• [Your task]: Across the listing that follows, establish how many lines contain the string "will" and provide that number by itself.

::::::

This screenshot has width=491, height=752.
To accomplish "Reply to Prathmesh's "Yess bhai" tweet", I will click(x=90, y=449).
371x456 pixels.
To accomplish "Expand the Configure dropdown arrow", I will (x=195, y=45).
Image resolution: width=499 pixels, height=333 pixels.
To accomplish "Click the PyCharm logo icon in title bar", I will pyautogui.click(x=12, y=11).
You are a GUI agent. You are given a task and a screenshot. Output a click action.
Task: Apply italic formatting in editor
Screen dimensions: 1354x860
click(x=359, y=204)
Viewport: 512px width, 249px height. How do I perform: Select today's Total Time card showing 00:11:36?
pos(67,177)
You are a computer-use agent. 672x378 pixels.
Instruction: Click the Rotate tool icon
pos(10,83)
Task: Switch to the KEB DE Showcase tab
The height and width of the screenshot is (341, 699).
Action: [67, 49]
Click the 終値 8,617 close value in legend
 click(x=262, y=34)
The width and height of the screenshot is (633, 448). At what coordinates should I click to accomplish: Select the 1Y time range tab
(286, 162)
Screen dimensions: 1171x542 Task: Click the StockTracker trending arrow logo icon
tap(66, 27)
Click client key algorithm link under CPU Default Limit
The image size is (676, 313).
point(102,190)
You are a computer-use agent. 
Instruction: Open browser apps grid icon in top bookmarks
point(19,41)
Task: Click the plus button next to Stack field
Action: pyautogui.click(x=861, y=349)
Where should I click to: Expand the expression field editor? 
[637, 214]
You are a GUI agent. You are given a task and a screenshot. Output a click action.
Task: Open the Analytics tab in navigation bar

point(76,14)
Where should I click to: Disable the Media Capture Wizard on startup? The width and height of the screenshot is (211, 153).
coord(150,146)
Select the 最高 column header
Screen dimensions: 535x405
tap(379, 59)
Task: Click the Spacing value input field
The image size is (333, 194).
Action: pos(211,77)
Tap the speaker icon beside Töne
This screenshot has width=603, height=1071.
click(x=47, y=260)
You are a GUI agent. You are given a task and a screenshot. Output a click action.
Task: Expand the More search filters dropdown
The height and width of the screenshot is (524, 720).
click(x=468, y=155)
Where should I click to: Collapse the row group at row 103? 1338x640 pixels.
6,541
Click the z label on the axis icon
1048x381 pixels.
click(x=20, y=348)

::::::

• [Exercise result]: 3